Returning from a multiple stacked call at once
dn
PythonList at DancesWithMice.info
Sat Dec 12 15:33:18 EST 2020
On 13/12/2020 05:46, ast wrote:
> Le 12/12/2020 à 09:18, Cameron Simpson a écrit :
>> On 12Dec2020 07:39, ast <ast at invalid> wrote:
>>> In case a function recursively calls itself many times,
>>> is there a way to return a data immediately without
>>> unstacking all functions ?
>>
>> Not really. Do you have an example where this is inconvenient?
>>
>> There are alternatives, for example passing in a Queue and put()ing the
>> data onto the queue. It's quite dependent on what you're trying to do
>> though.
>
> I don't really need it. I was just wondering and guessed it was
> not feasible.
[somewhat simplified]
The way Python handles recursion is to add a "frame" every time the
function is called.
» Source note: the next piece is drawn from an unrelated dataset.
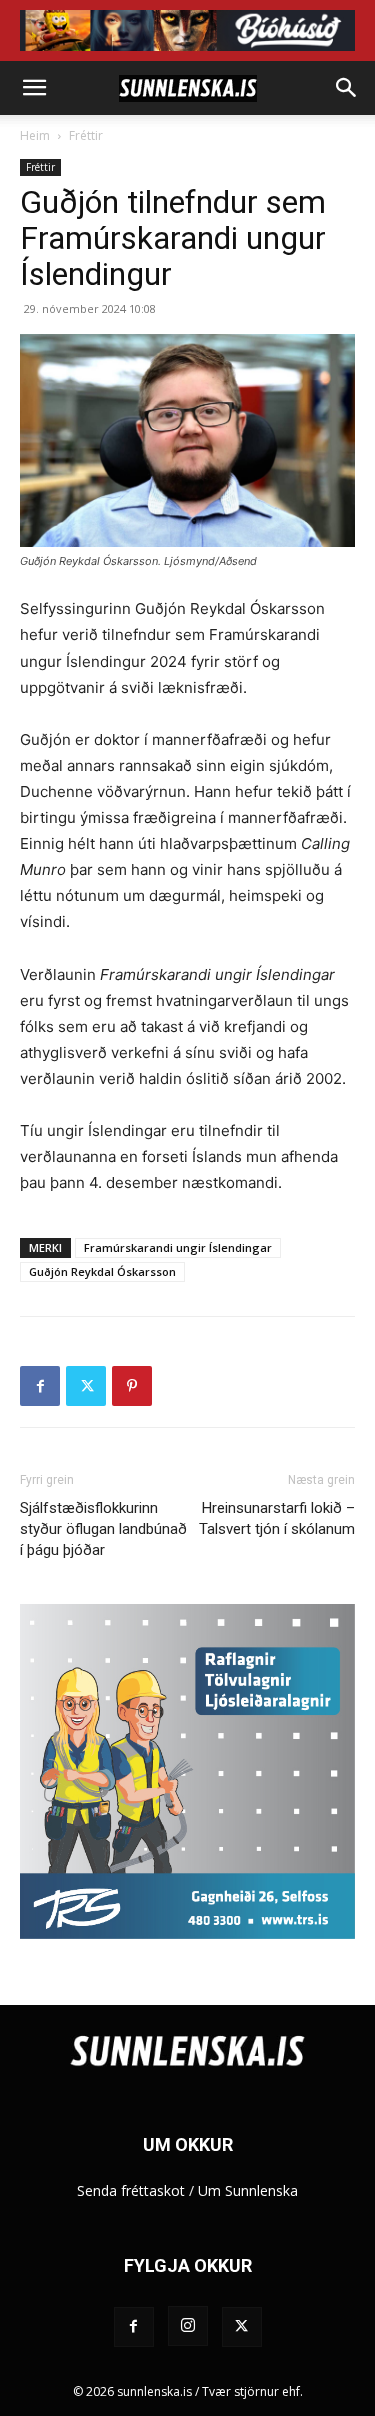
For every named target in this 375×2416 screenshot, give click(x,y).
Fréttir (86, 135)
The "frame" contains all the data-items for the
function. Think of the frames as stacked on top of each other:
frame n
frame n+1
frame n+2
...
NB you can 'see' this when viewing an exception tracing its way from a
deeply-nested function, to the function which called it, to the function
which called that, etc.
This is how node-1's attributes are kept separate from node-2's. If you
think that only the 'current frame' as being visible at any stage of the
program's execution, it will suit our purposes for-now.
One effect of a "return" is to close the current frame (and to carry any
return-value 'back' to the previous frame).
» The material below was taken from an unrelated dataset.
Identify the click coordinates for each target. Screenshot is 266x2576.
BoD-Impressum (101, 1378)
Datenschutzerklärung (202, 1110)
Per comment (below), if this function recurses 100 times, then there
will be 100 frames. Accordingly, there need to be 100 returns to close
each of those frames.
NB Python offers reflective facilities to inspect all of this, if you
really want to see what happens 'under the hood/bonnet'.
> Here is a code where it would be useful. This code looks for a
> path in a graph.
> If the found path is long, say 100 nodes, then path_finder calls
> itself recursively 100 times, and has to unstack 100 times to
> provide the found path. It could be returned immediately.
> ...
Recursion may not be the best tool/tactic here. As you observe, it has
to be 'unwound'!
Assuming the objectives are:
1 trace through a graph
2 locate an identified node
3 note (and make available 'later') the path through the graph to reach
said node.
The logic for (1) and (2) has been done.
For (3), consider using a "stack". This is a ComSc term (in case you've
not studied such), and is the same concept as the 'stack of frames' (above).
1 Create a list "stack".
2 Walk the network.
3 Upon 'arrival' at a node, add the node to the 'stack' by appending
relevant detail(s) to the list.
4 If the node is 'the end', stop walking.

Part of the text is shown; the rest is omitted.